** Opening The input block **

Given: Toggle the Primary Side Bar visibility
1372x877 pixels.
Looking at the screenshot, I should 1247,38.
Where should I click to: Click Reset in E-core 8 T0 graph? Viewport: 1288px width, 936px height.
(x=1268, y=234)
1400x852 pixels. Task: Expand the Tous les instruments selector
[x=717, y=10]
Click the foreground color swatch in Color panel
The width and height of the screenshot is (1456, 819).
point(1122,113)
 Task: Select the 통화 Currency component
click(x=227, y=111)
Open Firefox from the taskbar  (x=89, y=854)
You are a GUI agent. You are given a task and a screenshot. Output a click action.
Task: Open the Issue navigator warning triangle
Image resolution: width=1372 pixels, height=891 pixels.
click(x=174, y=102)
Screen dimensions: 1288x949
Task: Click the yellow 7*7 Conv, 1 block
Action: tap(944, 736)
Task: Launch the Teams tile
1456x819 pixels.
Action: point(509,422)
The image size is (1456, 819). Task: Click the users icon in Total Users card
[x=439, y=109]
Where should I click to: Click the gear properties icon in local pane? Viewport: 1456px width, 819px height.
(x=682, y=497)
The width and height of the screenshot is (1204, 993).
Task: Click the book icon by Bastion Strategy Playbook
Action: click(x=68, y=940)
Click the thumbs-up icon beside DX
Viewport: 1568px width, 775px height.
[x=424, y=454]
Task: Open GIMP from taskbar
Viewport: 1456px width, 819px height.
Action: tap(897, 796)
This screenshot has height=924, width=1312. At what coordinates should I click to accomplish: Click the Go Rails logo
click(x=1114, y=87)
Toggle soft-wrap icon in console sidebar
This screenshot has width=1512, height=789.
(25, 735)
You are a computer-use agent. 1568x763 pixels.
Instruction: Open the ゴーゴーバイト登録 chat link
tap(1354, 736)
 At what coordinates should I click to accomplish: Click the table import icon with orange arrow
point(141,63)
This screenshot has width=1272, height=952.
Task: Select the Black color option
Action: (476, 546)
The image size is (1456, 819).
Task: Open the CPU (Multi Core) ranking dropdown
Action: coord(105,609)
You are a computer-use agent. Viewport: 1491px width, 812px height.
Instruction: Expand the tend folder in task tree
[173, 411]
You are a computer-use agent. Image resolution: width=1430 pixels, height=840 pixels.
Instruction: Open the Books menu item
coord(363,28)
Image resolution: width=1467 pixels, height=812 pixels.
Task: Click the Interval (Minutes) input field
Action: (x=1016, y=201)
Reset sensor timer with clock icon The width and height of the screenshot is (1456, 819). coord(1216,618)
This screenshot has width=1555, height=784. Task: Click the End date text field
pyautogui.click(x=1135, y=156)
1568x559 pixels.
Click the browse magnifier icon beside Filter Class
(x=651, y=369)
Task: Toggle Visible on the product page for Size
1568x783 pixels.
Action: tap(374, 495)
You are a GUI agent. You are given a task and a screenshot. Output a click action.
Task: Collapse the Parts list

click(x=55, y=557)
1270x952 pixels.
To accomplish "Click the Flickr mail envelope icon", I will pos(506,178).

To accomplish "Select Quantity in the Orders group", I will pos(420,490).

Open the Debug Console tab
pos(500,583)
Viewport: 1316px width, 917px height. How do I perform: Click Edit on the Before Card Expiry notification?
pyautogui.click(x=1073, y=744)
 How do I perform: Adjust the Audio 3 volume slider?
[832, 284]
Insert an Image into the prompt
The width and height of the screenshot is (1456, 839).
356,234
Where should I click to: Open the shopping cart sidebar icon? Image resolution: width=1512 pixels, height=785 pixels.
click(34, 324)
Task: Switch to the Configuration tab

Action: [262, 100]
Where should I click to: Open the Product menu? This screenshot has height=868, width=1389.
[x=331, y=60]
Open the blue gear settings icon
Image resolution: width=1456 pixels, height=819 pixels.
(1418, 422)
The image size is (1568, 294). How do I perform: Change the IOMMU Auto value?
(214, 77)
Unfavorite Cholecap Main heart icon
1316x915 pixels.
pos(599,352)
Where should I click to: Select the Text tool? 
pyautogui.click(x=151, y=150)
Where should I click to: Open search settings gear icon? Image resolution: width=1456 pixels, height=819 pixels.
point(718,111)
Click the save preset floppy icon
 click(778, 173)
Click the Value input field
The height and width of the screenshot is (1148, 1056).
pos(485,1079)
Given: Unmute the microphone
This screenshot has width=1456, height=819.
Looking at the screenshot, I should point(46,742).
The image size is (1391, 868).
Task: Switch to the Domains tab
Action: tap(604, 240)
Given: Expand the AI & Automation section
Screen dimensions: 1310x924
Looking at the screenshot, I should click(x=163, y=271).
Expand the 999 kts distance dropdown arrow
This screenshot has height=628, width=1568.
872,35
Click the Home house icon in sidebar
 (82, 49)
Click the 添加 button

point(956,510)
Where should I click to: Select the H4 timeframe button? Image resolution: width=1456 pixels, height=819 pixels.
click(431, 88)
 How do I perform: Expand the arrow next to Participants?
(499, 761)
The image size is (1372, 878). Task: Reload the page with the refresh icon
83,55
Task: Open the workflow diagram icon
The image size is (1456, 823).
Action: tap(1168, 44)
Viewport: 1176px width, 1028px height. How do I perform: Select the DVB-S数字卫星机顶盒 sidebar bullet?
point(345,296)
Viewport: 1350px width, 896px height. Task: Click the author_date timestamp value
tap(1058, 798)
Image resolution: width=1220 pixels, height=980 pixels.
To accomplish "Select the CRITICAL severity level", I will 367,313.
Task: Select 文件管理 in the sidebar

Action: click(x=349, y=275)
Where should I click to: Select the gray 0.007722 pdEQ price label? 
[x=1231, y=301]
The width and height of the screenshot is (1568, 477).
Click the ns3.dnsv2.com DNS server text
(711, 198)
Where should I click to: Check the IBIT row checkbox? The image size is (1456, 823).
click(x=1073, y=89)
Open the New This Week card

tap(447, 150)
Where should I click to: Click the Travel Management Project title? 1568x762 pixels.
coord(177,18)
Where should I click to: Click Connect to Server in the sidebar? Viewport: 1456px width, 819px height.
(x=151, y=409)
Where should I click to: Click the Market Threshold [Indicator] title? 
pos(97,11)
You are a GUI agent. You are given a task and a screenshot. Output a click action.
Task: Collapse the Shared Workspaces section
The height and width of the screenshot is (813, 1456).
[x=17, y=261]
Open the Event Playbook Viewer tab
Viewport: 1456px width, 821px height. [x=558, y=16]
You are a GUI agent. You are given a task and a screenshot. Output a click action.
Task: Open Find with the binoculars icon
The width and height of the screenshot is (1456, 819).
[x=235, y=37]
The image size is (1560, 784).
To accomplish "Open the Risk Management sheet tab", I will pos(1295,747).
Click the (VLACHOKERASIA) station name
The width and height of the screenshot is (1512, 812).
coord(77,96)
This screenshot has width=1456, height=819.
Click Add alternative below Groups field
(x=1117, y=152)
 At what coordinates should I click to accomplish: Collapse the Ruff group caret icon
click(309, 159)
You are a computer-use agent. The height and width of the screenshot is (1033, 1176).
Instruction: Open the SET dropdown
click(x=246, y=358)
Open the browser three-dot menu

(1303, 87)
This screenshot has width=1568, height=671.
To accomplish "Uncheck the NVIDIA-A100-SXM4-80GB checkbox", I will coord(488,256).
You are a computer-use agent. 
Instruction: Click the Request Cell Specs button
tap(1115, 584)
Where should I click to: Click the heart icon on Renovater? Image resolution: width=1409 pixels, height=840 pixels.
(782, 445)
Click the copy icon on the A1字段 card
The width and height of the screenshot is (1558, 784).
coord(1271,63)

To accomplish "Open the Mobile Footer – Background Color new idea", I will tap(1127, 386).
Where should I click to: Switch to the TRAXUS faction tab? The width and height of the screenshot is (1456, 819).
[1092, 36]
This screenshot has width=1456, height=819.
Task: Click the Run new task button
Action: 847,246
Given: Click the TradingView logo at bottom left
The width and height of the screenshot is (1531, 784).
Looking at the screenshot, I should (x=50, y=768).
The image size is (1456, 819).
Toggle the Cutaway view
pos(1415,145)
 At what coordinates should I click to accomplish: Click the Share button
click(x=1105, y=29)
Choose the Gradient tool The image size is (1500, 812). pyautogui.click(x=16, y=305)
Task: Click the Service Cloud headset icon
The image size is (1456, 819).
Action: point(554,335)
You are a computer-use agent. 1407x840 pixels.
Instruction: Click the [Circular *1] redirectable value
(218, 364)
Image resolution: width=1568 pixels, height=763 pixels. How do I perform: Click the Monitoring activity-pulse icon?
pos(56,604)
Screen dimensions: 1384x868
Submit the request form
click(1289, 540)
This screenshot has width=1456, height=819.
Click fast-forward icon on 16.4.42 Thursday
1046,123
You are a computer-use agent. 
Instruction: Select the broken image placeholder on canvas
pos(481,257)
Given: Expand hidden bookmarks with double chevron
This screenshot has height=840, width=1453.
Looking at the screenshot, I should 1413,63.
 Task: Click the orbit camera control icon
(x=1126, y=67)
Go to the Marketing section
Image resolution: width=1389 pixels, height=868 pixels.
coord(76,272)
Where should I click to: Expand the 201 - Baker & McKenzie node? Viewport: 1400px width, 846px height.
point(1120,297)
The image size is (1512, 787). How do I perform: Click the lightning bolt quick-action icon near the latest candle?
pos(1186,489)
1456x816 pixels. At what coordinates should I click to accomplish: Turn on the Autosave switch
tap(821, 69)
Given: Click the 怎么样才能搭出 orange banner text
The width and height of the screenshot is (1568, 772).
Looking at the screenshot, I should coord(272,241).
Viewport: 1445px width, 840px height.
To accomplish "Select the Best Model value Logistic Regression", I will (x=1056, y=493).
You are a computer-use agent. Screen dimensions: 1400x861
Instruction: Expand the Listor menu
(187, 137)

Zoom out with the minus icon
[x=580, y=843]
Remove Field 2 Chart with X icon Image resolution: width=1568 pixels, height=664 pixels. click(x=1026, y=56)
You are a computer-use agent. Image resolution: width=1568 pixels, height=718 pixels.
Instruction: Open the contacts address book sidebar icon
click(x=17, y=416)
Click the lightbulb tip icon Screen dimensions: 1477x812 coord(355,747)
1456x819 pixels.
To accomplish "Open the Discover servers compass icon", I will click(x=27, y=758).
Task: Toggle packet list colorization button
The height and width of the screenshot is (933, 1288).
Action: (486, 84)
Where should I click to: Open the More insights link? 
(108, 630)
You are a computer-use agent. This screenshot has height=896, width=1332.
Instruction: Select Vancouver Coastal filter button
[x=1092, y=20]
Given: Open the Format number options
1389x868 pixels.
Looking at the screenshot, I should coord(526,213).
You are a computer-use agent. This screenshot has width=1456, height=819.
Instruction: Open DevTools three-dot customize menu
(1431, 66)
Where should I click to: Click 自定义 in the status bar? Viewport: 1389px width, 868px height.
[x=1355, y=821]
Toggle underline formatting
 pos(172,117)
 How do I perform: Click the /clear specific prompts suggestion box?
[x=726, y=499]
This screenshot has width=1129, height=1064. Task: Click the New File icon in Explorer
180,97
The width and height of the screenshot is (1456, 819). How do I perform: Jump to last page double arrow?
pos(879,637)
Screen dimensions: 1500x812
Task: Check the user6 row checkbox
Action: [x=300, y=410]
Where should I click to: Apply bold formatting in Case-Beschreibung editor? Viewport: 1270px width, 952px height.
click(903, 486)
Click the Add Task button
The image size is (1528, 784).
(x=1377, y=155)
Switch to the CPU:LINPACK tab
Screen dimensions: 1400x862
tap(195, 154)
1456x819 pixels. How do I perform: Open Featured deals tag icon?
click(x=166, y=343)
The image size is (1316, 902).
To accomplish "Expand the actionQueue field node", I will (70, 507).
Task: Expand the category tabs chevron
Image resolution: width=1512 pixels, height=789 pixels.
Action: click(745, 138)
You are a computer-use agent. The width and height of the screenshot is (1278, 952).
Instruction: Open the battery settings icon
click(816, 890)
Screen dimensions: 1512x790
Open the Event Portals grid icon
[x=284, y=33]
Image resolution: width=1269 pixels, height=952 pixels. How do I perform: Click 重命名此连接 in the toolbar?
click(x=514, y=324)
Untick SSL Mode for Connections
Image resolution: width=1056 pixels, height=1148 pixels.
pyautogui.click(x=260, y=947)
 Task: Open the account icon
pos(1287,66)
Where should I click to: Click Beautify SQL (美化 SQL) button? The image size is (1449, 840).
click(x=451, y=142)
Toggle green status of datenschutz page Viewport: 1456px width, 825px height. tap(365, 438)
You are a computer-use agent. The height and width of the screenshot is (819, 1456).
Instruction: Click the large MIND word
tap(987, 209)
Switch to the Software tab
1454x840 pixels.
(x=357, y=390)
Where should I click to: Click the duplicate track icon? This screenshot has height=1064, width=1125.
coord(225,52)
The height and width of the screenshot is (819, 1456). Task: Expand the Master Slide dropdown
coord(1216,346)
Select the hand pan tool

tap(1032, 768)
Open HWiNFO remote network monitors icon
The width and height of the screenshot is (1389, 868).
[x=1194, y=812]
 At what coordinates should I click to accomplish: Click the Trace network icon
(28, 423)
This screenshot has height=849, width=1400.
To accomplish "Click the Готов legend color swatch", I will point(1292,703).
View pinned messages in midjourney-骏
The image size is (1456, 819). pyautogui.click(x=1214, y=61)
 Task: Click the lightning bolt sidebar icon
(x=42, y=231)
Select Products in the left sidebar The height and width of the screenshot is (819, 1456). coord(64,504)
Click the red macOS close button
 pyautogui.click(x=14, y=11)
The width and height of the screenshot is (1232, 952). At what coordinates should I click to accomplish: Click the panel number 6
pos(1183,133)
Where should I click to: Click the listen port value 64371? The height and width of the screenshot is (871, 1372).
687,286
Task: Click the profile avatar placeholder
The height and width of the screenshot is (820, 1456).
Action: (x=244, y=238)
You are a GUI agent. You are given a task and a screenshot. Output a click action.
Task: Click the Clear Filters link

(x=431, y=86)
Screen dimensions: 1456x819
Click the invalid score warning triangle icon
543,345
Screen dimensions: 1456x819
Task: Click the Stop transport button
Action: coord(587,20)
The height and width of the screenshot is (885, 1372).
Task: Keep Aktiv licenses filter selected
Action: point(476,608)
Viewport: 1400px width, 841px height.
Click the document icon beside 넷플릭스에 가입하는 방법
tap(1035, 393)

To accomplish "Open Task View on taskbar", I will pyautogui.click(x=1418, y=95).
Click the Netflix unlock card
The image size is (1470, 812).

** Closing The input block **

**What is expected**
Copy, please, exactly the lines that start at the first line of the data and end at the line containing "Click the foreground", both kept and no others.

**Task output**
Given: Toggle the Primary Side Bar visibility
1372x877 pixels.
Looking at the screenshot, I should 1247,38.
Where should I click to: Click Reset in E-core 8 T0 graph? Viewport: 1288px width, 936px height.
(x=1268, y=234)
1400x852 pixels. Task: Expand the Tous les instruments selector
[x=717, y=10]
Click the foreground color swatch in Color panel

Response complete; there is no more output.